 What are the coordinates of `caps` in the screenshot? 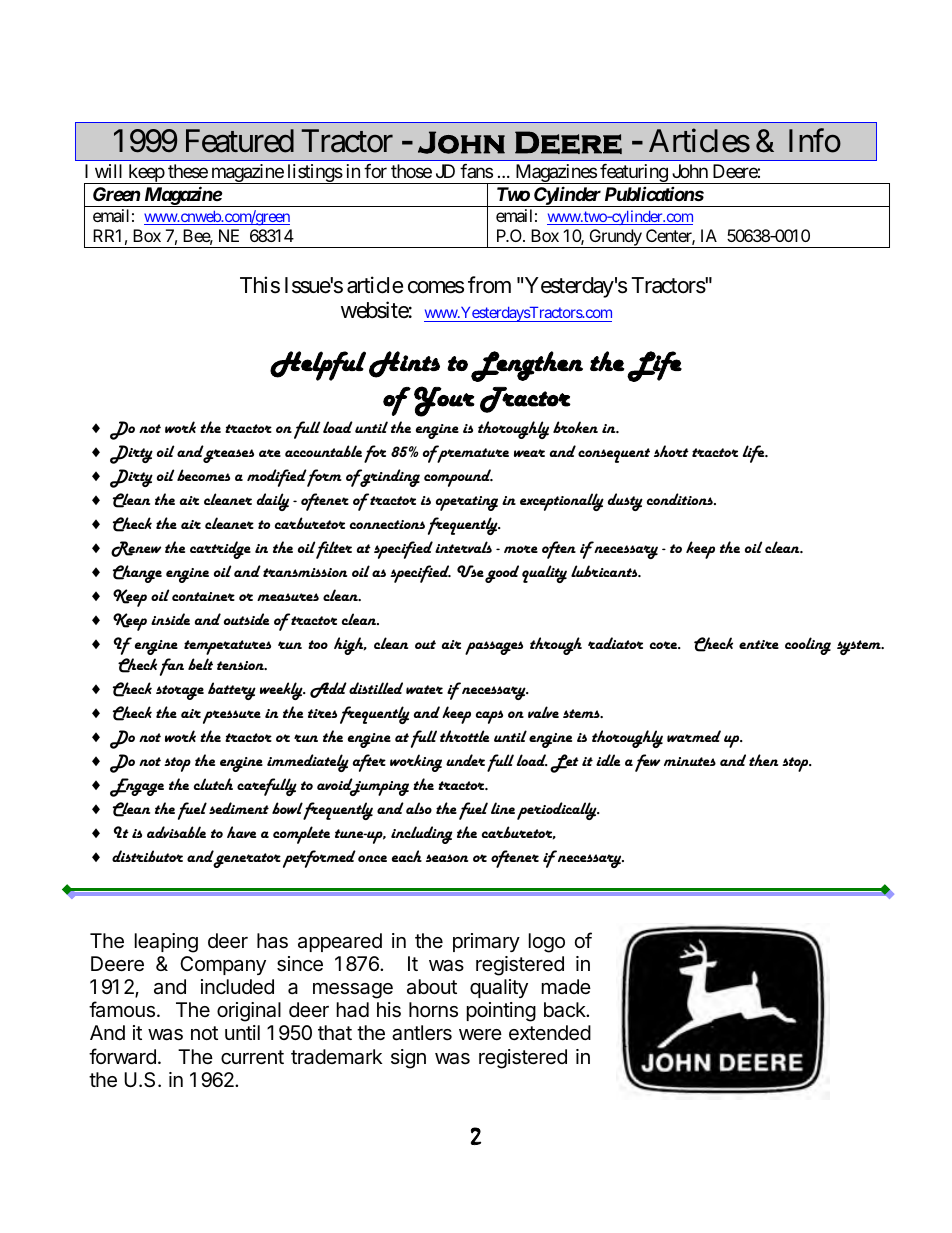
==
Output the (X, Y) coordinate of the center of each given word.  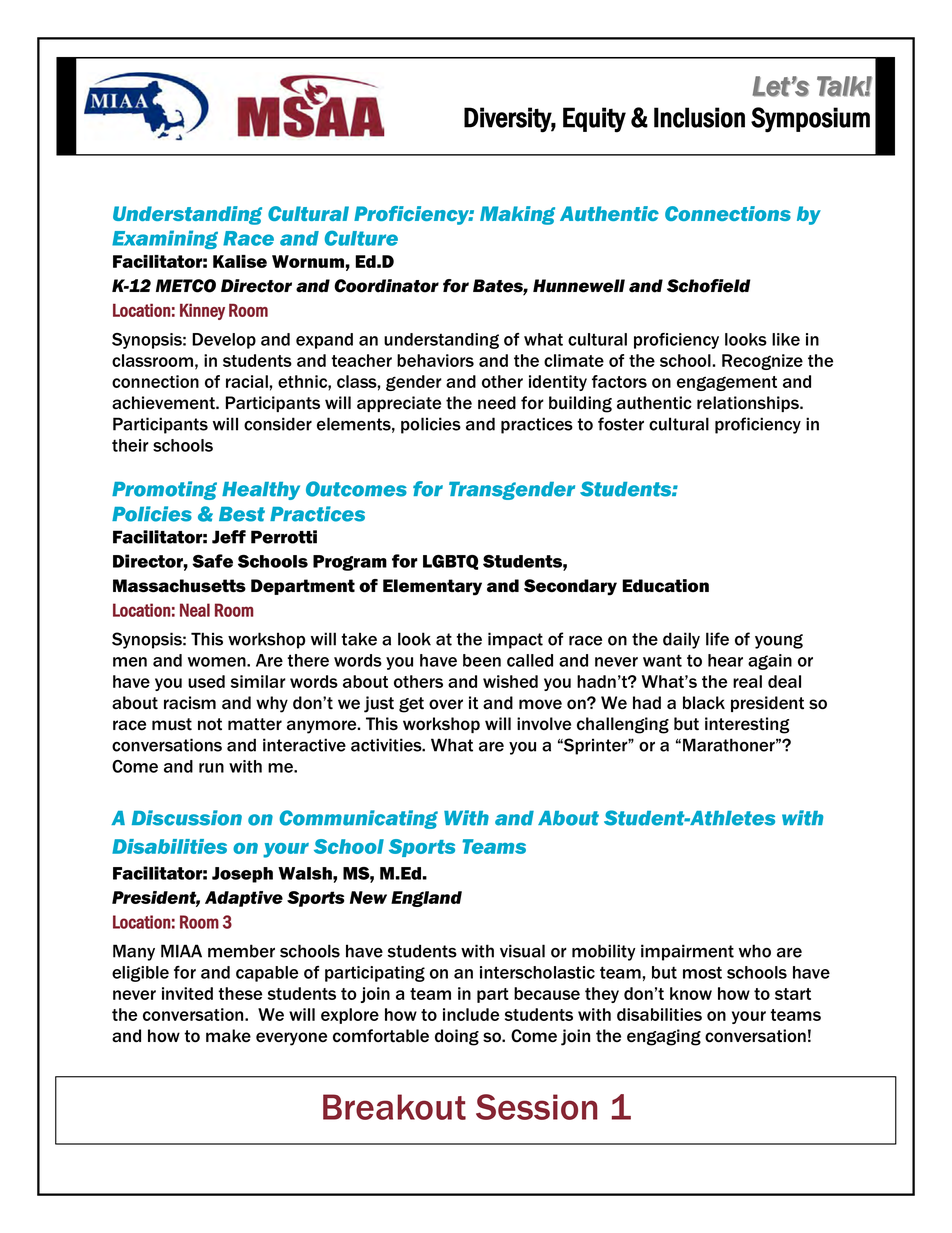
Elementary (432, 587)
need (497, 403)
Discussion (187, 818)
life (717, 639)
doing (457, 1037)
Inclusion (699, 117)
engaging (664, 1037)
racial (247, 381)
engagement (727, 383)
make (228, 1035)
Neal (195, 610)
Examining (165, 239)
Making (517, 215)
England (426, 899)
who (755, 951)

Your task: Could you give the records again from the line with "Discussion (187, 818)" up to and including the line with "who (755, 951)", with "England" renamed to "Scotland" and nothing else changed?

Result of this task:
Discussion (187, 818)
life (717, 639)
doing (457, 1037)
Inclusion (699, 117)
engaging (664, 1037)
racial (247, 381)
engagement (727, 383)
make (228, 1035)
Neal (195, 610)
Examining (165, 239)
Making (517, 215)
Scotland (426, 899)
who (755, 951)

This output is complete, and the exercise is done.